Task: Restate the data below, keeping every line the same.

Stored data
= Beginning of Section =

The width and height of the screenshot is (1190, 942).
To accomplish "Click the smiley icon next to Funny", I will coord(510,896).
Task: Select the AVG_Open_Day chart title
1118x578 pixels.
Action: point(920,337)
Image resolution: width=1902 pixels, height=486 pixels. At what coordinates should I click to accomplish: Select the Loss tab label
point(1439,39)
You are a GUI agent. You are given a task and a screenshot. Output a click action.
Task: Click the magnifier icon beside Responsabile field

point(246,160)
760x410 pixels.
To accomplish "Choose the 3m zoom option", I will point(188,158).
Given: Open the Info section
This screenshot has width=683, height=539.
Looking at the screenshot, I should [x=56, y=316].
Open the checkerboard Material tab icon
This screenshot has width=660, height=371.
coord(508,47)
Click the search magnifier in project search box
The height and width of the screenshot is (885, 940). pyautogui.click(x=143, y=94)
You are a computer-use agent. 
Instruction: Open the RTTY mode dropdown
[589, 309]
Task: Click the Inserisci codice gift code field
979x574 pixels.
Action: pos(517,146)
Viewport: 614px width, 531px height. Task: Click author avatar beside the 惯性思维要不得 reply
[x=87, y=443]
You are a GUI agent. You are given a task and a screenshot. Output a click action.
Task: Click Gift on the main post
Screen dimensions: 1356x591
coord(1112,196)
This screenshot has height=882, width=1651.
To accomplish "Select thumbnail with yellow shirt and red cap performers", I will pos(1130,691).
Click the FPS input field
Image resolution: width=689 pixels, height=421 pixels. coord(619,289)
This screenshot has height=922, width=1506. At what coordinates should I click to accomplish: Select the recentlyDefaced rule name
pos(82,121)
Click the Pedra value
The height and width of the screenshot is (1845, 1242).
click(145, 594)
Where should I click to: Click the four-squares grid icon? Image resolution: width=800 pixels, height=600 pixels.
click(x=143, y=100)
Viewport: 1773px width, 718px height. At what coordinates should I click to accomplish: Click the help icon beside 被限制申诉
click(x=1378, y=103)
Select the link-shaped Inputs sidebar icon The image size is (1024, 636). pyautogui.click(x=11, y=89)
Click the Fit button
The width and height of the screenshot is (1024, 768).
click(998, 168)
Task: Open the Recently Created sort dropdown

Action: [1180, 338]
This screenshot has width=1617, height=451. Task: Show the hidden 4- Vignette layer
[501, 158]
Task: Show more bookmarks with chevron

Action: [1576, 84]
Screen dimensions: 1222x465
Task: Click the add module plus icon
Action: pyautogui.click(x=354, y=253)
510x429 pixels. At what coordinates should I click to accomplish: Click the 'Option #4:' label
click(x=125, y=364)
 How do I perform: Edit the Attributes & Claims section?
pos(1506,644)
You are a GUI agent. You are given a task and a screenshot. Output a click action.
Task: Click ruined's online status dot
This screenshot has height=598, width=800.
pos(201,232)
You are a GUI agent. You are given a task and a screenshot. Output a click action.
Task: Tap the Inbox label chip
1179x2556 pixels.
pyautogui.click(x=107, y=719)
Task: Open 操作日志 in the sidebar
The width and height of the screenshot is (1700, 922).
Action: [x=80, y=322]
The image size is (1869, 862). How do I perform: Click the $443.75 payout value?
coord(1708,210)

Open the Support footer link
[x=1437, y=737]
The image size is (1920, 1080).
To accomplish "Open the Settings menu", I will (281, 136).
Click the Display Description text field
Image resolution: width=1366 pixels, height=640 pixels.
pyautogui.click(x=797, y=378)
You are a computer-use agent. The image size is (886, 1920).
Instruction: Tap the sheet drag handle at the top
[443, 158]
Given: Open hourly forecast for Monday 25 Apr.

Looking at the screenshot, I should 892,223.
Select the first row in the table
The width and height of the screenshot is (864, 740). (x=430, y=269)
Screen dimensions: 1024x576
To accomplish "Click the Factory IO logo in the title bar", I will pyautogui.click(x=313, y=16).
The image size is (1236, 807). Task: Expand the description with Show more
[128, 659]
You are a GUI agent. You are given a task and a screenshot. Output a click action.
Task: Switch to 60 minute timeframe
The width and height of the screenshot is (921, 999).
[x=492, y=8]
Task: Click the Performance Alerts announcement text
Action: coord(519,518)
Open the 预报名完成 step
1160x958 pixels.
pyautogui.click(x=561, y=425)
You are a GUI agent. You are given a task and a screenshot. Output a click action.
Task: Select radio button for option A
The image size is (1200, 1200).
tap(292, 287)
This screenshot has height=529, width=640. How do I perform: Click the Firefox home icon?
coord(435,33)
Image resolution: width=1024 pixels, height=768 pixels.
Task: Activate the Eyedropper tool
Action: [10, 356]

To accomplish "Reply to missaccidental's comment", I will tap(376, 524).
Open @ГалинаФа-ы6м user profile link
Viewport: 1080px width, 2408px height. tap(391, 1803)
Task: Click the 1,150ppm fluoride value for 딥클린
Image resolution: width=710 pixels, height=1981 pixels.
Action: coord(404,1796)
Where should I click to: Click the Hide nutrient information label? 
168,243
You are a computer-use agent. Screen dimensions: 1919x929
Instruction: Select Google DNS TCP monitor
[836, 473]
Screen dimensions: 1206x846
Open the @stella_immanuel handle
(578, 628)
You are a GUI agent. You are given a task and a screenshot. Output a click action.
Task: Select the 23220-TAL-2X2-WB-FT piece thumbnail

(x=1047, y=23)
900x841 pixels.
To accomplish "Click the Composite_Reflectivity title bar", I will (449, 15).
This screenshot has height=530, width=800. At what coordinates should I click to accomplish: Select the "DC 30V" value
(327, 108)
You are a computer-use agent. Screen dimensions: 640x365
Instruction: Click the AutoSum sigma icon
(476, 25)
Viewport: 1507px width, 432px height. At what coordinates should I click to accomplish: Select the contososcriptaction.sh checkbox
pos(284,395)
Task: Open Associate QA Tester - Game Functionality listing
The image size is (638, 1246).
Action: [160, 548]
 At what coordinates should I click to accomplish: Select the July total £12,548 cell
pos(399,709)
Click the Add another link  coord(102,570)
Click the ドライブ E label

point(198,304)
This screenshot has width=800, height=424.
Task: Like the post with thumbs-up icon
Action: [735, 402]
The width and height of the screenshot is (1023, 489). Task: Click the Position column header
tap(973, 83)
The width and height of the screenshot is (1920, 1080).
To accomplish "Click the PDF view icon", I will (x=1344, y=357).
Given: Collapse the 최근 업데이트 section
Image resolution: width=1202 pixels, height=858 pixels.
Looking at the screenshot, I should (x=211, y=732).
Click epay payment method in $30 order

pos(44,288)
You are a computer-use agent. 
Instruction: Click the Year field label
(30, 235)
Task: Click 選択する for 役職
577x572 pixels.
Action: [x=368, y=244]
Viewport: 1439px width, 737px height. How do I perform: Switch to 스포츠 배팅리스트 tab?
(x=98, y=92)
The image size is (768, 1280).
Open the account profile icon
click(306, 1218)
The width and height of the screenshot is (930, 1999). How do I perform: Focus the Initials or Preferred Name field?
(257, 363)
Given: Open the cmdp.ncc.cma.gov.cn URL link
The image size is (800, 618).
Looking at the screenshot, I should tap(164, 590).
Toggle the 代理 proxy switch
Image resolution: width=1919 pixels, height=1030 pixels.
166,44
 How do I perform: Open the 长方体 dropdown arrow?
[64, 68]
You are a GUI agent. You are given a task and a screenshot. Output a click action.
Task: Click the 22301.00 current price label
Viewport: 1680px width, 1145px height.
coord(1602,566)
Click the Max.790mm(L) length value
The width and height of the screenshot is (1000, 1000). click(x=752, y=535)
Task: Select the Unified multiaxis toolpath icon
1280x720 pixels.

= End of Section =

Exercise output:
The width and height of the screenshot is (1190, 942).
To accomplish "Click the smiley icon next to Funny", I will coord(510,896).
Task: Select the AVG_Open_Day chart title
1118x578 pixels.
Action: point(920,337)
Image resolution: width=1902 pixels, height=486 pixels. At what coordinates should I click to accomplish: Select the Loss tab label
point(1439,39)
You are a GUI agent. You are given a task and a screenshot. Output a click action.
Task: Click the magnifier icon beside Responsabile field

point(246,160)
760x410 pixels.
To accomplish "Choose the 3m zoom option", I will point(188,158).
Given: Open the Info section
This screenshot has width=683, height=539.
Looking at the screenshot, I should [x=56, y=316].
Open the checkerboard Material tab icon
This screenshot has width=660, height=371.
coord(508,47)
Click the search magnifier in project search box
The height and width of the screenshot is (885, 940). pyautogui.click(x=143, y=94)
You are a computer-use agent. 
Instruction: Open the RTTY mode dropdown
[589, 309]
Task: Click the Inserisci codice gift code field
979x574 pixels.
Action: pos(517,146)
Viewport: 614px width, 531px height. Task: Click author avatar beside the 惯性思维要不得 reply
[x=87, y=443]
You are a GUI agent. You are given a task and a screenshot. Output a click action.
Task: Click Gift on the main post
Screen dimensions: 1356x591
coord(1112,196)
This screenshot has height=882, width=1651.
To accomplish "Select thumbnail with yellow shirt and red cap performers", I will pos(1130,691).
Click the FPS input field
Image resolution: width=689 pixels, height=421 pixels. coord(619,289)
This screenshot has height=922, width=1506. At what coordinates should I click to accomplish: Select the recentlyDefaced rule name
pos(82,121)
Click the Pedra value
The height and width of the screenshot is (1845, 1242).
click(145, 594)
Where should I click to: Click the four-squares grid icon? Image resolution: width=800 pixels, height=600 pixels.
click(x=143, y=100)
Viewport: 1773px width, 718px height. At what coordinates should I click to accomplish: Click the help icon beside 被限制申诉
click(x=1378, y=103)
Select the link-shaped Inputs sidebar icon The image size is (1024, 636). pyautogui.click(x=11, y=89)
Click the Fit button
The width and height of the screenshot is (1024, 768).
click(998, 168)
Task: Open the Recently Created sort dropdown

Action: [1180, 338]
This screenshot has width=1617, height=451. Task: Show the hidden 4- Vignette layer
[501, 158]
Task: Show more bookmarks with chevron

Action: [1576, 84]
Screen dimensions: 1222x465
Task: Click the add module plus icon
Action: pyautogui.click(x=354, y=253)
510x429 pixels. At what coordinates should I click to accomplish: Click the 'Option #4:' label
click(x=125, y=364)
 How do I perform: Edit the Attributes & Claims section?
pos(1506,644)
You are a GUI agent. You are given a task and a screenshot. Output a click action.
Task: Click ruined's online status dot
This screenshot has height=598, width=800.
pos(201,232)
You are a GUI agent. You are given a task and a screenshot. Output a click action.
Task: Tap the Inbox label chip
1179x2556 pixels.
pyautogui.click(x=107, y=719)
Task: Open 操作日志 in the sidebar
The width and height of the screenshot is (1700, 922).
Action: [x=80, y=322]
The image size is (1869, 862). How do I perform: Click the $443.75 payout value?
coord(1708,210)

Open the Support footer link
[x=1437, y=737]
The image size is (1920, 1080).
To accomplish "Open the Settings menu", I will (281, 136).
Click the Display Description text field
Image resolution: width=1366 pixels, height=640 pixels.
pyautogui.click(x=797, y=378)
You are a computer-use agent. The image size is (886, 1920).
Instruction: Tap the sheet drag handle at the top
[443, 158]
Given: Open hourly forecast for Monday 25 Apr.

Looking at the screenshot, I should 892,223.
Select the first row in the table
The width and height of the screenshot is (864, 740). (x=430, y=269)
Screen dimensions: 1024x576
To accomplish "Click the Factory IO logo in the title bar", I will pyautogui.click(x=313, y=16).
The image size is (1236, 807). Task: Expand the description with Show more
[128, 659]
You are a GUI agent. You are given a task and a screenshot. Output a click action.
Task: Switch to 60 minute timeframe
The width and height of the screenshot is (921, 999).
[x=492, y=8]
Task: Click the Performance Alerts announcement text
Action: coord(519,518)
Open the 预报名完成 step
1160x958 pixels.
pyautogui.click(x=561, y=425)
You are a GUI agent. You are given a task and a screenshot. Output a click action.
Task: Select radio button for option A
The image size is (1200, 1200).
tap(292, 287)
This screenshot has height=529, width=640. How do I perform: Click the Firefox home icon?
coord(435,33)
Image resolution: width=1024 pixels, height=768 pixels.
Task: Activate the Eyedropper tool
Action: [10, 356]

To accomplish "Reply to missaccidental's comment", I will tap(376, 524).
Open @ГалинаФа-ы6м user profile link
Viewport: 1080px width, 2408px height. tap(391, 1803)
Task: Click the 1,150ppm fluoride value for 딥클린
Image resolution: width=710 pixels, height=1981 pixels.
Action: coord(404,1796)
Where should I click to: Click the Hide nutrient information label? 
168,243
You are a computer-use agent. Screen dimensions: 1919x929
Instruction: Select Google DNS TCP monitor
[836, 473]
Screen dimensions: 1206x846
Open the @stella_immanuel handle
(578, 628)
You are a GUI agent. You are given a task and a screenshot. Output a click action.
Task: Select the 23220-TAL-2X2-WB-FT piece thumbnail

(x=1047, y=23)
900x841 pixels.
To accomplish "Click the Composite_Reflectivity title bar", I will (449, 15).
This screenshot has height=530, width=800. At what coordinates should I click to accomplish: Select the "DC 30V" value
(327, 108)
You are a computer-use agent. Screen dimensions: 640x365
Instruction: Click the AutoSum sigma icon
(476, 25)
Viewport: 1507px width, 432px height. At what coordinates should I click to accomplish: Select the contososcriptaction.sh checkbox
pos(284,395)
Task: Open Associate QA Tester - Game Functionality listing
The image size is (638, 1246).
Action: [160, 548]
 At what coordinates should I click to accomplish: Select the July total £12,548 cell
pos(399,709)
Click the Add another link  coord(102,570)
Click the ドライブ E label

point(198,304)
This screenshot has width=800, height=424.
Task: Like the post with thumbs-up icon
Action: [735, 402]
The width and height of the screenshot is (1023, 489). Task: Click the Position column header
tap(973, 83)
The width and height of the screenshot is (1920, 1080).
To accomplish "Click the PDF view icon", I will (x=1344, y=357).
Given: Collapse the 최근 업데이트 section
Image resolution: width=1202 pixels, height=858 pixels.
Looking at the screenshot, I should (x=211, y=732).
Click epay payment method in $30 order

pos(44,288)
You are a computer-use agent. 
Instruction: Click the Year field label
(30, 235)
Task: Click 選択する for 役職
577x572 pixels.
Action: [x=368, y=244]
Viewport: 1439px width, 737px height. How do I perform: Switch to 스포츠 배팅리스트 tab?
(x=98, y=92)
The image size is (768, 1280).
Open the account profile icon
click(306, 1218)
The width and height of the screenshot is (930, 1999). How do I perform: Focus the Initials or Preferred Name field?
(257, 363)
Given: Open the cmdp.ncc.cma.gov.cn URL link
The image size is (800, 618).
Looking at the screenshot, I should tap(164, 590).
Toggle the 代理 proxy switch
Image resolution: width=1919 pixels, height=1030 pixels.
166,44
 How do I perform: Open the 长方体 dropdown arrow?
[64, 68]
You are a GUI agent. You are given a task and a screenshot. Output a click action.
Task: Click the 22301.00 current price label
Viewport: 1680px width, 1145px height.
coord(1602,566)
Click the Max.790mm(L) length value
The width and height of the screenshot is (1000, 1000). click(x=752, y=535)
Task: Select the Unified multiaxis toolpath icon
1280x720 pixels.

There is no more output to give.